Not.
1 out
of 812 applicants tested positive for drugs in Tennessee.
One.
After
instituting dehumanizing drug-testing requirements to welfare recipients on
July 1, just one person tested positive. That means that just 0.12% of all
people applying for cash assistance in Tennessee have tested positive for
drugs, compared to the 8% who have reported using drugs in the past month among
the state's general population.
Now,
Tennessee, go test your state legislators and mayors and city councilmen and
judges and see how those numbers stack up.
In
Tennessee and other states, suspicions that welfare recipients are a bunch of
drug-addicted slackers were proven dead wrong.
(a nice graphic to put things in perspective)

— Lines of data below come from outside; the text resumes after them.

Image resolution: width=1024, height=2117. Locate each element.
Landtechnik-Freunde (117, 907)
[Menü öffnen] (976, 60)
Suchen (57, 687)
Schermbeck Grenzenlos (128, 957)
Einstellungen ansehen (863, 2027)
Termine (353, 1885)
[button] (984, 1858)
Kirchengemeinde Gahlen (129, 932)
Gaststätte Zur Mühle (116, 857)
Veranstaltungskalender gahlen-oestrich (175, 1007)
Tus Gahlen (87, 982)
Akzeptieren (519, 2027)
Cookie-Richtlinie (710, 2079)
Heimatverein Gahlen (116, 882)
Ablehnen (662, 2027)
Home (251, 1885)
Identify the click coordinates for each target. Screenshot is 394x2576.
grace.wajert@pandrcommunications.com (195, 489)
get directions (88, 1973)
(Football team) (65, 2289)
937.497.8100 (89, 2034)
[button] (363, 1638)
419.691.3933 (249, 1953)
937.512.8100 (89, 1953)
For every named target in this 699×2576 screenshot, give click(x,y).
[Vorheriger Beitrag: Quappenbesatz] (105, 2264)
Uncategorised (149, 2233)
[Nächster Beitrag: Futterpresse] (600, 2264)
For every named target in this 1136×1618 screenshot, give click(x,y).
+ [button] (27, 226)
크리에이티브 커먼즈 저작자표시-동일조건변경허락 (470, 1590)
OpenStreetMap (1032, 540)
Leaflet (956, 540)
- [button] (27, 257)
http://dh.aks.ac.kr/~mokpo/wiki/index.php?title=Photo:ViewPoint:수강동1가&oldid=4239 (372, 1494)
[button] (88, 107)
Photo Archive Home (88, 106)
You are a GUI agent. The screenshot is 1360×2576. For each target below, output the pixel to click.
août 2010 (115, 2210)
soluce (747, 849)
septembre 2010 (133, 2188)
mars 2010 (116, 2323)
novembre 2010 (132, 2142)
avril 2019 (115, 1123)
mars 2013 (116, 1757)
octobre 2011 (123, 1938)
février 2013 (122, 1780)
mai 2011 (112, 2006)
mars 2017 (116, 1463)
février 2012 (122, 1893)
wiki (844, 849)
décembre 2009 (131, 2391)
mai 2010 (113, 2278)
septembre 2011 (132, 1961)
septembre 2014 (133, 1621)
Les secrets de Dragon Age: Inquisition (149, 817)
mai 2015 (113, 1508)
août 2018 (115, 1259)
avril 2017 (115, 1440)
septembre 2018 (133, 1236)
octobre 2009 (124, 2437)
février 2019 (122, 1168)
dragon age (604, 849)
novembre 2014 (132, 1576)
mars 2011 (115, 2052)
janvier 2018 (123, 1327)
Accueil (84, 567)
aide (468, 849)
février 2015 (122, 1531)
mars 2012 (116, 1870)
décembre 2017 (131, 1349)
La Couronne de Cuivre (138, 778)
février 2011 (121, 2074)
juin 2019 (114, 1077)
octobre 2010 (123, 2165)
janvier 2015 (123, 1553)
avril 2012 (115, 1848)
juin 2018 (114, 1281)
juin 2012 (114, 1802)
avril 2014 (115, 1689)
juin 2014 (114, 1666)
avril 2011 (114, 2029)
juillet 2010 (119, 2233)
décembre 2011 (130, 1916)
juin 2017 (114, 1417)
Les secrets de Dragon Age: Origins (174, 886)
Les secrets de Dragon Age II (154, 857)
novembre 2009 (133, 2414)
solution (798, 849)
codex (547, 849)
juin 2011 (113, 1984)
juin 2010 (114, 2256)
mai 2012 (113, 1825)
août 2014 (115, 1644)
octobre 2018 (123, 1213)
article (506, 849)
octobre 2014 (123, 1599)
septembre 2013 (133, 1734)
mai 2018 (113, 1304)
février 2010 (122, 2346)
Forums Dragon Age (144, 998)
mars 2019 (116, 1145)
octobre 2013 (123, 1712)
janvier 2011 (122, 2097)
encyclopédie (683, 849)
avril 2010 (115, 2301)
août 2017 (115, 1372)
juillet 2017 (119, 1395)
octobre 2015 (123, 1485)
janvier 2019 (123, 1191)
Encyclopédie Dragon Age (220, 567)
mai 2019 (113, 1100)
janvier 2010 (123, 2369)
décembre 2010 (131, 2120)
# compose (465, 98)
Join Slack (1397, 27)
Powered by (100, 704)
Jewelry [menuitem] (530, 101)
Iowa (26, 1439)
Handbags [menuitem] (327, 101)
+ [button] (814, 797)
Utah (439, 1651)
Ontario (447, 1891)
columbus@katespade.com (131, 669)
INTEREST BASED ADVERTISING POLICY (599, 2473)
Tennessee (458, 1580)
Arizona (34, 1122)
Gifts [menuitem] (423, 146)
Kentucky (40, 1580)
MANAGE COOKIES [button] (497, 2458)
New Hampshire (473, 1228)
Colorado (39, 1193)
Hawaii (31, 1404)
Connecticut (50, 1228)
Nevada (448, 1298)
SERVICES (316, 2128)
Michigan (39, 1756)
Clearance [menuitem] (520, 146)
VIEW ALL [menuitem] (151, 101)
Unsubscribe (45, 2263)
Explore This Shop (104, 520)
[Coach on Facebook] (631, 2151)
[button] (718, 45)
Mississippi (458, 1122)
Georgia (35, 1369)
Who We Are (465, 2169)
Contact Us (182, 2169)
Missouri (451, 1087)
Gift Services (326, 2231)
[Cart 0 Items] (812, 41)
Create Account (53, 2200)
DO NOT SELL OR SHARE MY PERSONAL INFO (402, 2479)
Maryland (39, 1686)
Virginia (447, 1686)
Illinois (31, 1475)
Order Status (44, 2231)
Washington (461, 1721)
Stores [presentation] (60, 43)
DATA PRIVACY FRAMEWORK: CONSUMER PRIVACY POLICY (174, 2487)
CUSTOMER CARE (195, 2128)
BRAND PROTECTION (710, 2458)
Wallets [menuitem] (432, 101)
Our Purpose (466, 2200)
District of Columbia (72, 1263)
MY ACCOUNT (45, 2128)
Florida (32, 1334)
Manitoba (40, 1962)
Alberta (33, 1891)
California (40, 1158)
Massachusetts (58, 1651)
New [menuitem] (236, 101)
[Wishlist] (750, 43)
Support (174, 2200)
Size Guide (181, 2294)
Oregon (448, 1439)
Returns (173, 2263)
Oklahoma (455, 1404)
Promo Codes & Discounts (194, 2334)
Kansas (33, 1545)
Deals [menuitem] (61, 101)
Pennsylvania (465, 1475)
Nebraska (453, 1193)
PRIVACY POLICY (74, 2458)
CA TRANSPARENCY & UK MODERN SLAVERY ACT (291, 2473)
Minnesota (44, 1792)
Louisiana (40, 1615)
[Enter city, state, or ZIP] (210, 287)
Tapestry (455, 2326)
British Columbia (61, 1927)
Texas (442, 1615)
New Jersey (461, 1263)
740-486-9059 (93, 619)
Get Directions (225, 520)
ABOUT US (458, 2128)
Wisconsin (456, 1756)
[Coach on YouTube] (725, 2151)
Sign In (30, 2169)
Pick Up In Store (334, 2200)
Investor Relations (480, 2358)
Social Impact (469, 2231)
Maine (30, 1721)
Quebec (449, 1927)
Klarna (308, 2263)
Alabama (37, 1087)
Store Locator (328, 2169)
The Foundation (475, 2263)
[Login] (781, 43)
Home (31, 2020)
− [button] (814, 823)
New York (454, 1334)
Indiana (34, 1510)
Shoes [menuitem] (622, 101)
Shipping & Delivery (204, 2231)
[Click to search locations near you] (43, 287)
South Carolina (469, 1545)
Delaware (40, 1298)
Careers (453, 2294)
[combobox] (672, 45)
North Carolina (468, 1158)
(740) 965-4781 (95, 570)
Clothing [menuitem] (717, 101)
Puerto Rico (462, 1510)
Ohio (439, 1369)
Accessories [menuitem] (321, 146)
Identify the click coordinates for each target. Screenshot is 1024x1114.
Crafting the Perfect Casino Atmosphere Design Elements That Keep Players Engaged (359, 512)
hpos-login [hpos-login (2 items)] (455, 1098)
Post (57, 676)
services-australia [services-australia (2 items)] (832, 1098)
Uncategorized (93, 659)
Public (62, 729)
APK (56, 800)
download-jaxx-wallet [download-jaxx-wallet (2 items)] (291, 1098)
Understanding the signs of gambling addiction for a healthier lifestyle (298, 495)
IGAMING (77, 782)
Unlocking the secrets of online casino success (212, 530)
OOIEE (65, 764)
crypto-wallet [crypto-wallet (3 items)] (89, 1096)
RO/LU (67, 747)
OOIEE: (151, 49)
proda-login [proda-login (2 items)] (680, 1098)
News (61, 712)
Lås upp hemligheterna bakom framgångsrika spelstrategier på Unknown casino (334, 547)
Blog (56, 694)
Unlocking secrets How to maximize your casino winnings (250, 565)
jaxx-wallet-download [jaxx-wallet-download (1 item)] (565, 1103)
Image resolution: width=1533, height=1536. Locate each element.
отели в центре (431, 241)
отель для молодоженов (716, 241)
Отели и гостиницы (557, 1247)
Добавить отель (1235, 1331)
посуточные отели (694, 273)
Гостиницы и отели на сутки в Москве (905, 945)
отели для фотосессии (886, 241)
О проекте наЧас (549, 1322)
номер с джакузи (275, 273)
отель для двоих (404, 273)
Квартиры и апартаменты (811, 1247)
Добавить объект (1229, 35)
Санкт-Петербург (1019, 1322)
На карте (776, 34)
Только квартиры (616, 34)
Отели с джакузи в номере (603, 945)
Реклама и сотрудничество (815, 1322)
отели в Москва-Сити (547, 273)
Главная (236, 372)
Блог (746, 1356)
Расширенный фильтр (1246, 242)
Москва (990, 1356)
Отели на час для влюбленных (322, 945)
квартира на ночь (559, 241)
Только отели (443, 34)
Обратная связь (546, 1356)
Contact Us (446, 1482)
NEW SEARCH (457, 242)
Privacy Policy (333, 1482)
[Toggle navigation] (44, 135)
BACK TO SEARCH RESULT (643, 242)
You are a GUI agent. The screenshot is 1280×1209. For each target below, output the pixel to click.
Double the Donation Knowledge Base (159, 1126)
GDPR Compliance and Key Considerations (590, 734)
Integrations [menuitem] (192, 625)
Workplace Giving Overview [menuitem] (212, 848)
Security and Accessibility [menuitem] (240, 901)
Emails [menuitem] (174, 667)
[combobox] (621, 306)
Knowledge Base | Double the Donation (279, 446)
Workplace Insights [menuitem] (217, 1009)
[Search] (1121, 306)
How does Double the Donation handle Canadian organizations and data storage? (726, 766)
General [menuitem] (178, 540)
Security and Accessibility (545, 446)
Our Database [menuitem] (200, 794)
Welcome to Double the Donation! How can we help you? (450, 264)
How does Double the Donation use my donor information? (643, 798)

In Utah, just 12 of 4,730 (0.25%) welfare applicants tested positive for drugs over the course of a year.
In
Florida, just 2.6% of applicants tested positive, costing the state much more
than it saved. The program was thrown out in court last December as a violation
of the Fourth Amendment.
In
Virginia, a similar drug testing program was scrapped after analysts found it
would cost $1.5 million to implement and save just $229,000 from un-disbursed benefits.
Maine’s
governor set out to prove welfare recipients in his state were using their
benefits to buy booze and cigarettes at bars and strip clubs, but turned up
nothing.
Requiring
people to pee in a cup for no reason other than being poor and in need of
assistance is demoralizing and won’t pass constitutional muster.
And
test results thus far only confirm what researchers already knew: Welfare
recipients are not rampant drug users, and most of those who do take drugs are
not addicts. Those who do have substance abuse problems mostly drink alcohol. It's a tired stereotype perpetuated by those who wish to further drive a wedge between the haves and the have-nots and is rooted in racism.
But
even if the tests were finding many more drug addicts, denying them benefits
would still be a cruel, stupid policy. It's the children of poor drug users who
stand to lose the most if the food stamps get cut.
Nevertheless,
last year, House Republicans voted to require states to drug test food stamp
applicants (in the same bill that also cut benefits by $40 billion, by the way).
I’ve
always thought it made a lot more sense to test members of Congress than
Welfare applicants. The taxpayer funded checks they cash are much bigger.